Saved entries

************

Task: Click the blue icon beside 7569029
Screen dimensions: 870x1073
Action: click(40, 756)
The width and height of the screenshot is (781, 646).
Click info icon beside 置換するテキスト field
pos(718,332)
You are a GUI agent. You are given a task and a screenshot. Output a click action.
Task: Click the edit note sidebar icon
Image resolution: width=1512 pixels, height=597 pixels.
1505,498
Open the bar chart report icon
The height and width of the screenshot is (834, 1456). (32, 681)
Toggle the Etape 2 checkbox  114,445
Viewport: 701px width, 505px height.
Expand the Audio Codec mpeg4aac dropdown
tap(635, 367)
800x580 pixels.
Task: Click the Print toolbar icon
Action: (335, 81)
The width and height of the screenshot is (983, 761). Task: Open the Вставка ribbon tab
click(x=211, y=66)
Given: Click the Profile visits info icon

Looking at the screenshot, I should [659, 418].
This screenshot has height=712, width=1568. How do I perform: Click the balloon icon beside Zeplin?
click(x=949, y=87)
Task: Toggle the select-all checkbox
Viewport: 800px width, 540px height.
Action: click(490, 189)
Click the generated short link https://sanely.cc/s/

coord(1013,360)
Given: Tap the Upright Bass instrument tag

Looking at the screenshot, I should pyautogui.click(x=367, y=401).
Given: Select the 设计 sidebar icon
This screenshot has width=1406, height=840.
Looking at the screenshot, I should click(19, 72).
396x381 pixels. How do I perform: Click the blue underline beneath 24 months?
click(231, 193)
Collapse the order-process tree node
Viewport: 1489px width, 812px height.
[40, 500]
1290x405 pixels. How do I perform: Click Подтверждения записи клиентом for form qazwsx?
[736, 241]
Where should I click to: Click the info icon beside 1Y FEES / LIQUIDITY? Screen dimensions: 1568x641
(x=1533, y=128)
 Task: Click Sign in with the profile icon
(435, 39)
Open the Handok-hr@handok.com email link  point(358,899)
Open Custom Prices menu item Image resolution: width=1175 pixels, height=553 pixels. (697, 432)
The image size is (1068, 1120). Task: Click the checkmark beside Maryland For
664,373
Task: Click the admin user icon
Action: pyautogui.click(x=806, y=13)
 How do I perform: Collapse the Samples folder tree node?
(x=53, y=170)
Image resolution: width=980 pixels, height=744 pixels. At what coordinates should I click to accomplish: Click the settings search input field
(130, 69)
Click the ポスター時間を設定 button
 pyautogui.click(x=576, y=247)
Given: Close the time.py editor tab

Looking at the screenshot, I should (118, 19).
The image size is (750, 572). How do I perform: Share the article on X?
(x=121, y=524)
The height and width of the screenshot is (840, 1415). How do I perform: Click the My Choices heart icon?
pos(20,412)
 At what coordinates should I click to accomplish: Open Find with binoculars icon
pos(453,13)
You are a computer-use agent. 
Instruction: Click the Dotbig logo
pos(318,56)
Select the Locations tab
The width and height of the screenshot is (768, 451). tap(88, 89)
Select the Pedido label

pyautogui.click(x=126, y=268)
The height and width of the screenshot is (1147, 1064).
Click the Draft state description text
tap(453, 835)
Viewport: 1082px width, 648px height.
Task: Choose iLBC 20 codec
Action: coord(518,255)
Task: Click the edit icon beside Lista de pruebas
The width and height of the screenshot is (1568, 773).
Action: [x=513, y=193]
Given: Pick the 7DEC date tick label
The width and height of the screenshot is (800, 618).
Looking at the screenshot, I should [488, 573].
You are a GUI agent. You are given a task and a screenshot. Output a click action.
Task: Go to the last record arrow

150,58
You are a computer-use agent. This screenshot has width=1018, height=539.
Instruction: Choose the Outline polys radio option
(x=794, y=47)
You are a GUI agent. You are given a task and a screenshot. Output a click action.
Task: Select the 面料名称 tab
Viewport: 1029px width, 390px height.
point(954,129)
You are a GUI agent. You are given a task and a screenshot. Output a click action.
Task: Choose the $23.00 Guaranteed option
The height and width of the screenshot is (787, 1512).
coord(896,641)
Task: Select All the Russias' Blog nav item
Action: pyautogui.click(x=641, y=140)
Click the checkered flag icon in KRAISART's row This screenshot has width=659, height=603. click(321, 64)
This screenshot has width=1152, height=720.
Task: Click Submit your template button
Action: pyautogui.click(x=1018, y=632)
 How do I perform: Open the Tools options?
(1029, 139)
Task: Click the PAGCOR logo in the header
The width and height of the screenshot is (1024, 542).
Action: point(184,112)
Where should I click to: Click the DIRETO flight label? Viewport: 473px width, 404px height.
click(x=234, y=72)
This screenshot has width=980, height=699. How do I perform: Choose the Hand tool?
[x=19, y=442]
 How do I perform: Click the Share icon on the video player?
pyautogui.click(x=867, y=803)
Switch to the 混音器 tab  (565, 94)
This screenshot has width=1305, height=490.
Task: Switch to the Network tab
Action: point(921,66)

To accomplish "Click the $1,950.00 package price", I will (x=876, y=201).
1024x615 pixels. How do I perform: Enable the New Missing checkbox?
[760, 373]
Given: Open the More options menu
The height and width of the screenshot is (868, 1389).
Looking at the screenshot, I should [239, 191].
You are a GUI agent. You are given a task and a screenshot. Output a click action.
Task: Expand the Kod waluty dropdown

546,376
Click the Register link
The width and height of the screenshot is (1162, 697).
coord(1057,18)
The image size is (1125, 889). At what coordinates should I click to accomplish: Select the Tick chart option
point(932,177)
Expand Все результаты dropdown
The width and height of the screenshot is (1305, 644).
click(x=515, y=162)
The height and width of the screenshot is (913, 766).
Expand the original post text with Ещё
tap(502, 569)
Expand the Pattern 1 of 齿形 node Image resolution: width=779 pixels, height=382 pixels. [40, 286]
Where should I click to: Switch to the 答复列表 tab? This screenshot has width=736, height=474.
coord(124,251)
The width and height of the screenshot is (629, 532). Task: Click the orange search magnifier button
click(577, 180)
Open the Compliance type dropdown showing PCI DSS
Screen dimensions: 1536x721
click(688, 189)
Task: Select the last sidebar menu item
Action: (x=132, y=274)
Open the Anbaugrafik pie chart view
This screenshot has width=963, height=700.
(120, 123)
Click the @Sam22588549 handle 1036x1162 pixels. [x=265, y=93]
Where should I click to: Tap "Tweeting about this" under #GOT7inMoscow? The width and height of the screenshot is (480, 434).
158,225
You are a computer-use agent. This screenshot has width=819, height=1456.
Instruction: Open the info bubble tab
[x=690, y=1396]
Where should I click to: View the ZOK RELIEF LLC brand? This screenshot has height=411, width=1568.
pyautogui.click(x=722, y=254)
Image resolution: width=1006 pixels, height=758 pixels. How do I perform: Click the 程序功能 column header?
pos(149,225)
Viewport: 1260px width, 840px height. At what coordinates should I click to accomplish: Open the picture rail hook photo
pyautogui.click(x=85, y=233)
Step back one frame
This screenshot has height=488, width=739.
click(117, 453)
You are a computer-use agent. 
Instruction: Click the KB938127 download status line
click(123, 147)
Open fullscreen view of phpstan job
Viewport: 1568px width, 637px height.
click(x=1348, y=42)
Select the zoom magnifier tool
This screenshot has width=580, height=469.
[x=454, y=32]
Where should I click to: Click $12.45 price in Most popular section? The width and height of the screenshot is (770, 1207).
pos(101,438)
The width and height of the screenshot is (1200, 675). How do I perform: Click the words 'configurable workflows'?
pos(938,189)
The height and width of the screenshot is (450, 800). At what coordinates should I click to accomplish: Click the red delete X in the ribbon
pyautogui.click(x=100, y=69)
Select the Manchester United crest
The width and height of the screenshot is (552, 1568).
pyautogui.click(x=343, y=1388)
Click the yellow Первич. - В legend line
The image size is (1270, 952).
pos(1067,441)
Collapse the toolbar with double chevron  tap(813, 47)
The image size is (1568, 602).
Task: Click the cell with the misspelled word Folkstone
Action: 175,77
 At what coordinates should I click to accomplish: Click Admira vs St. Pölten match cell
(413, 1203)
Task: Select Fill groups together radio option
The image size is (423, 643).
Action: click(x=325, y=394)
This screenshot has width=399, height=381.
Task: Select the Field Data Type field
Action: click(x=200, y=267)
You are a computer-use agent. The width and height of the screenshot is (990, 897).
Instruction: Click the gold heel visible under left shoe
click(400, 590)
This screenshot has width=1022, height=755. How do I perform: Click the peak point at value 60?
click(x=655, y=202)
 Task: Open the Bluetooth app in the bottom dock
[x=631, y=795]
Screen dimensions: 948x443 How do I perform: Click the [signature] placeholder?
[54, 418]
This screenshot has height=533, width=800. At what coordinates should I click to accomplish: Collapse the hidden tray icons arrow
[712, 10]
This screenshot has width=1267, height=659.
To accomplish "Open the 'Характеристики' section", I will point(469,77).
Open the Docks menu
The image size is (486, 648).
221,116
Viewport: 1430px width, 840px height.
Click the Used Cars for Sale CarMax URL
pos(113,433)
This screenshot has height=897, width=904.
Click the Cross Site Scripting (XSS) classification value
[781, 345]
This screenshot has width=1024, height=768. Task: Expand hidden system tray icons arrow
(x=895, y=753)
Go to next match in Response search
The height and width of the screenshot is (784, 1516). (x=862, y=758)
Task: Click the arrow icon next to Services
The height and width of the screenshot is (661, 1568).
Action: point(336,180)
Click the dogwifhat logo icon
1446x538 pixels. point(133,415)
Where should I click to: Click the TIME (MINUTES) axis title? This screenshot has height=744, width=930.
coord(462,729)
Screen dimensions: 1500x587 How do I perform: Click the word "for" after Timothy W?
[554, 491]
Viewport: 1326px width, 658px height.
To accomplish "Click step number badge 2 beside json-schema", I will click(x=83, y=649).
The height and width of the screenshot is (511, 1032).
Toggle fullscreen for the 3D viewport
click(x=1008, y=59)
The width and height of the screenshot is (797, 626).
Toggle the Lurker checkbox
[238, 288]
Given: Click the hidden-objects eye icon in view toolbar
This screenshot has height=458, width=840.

************

Please make an exact copy of the lines above from the line with "Click the Draft state description text" through the line with "Task: Choose the $23.00 Guaranteed option", both ends included.

Click the Draft state description text
tap(453, 835)
Viewport: 1082px width, 648px height.
Task: Choose iLBC 20 codec
Action: coord(518,255)
Task: Click the edit icon beside Lista de pruebas
The width and height of the screenshot is (1568, 773).
Action: [x=513, y=193]
Given: Pick the 7DEC date tick label
The width and height of the screenshot is (800, 618).
Looking at the screenshot, I should [488, 573].
You are a GUI agent. You are given a task and a screenshot. Output a click action.
Task: Go to the last record arrow

150,58
You are a computer-use agent. This screenshot has width=1018, height=539.
Instruction: Choose the Outline polys radio option
(x=794, y=47)
You are a GUI agent. You are given a task and a screenshot. Output a click action.
Task: Select the 面料名称 tab
Viewport: 1029px width, 390px height.
point(954,129)
You are a GUI agent. You are given a task and a screenshot. Output a click action.
Task: Choose the $23.00 Guaranteed option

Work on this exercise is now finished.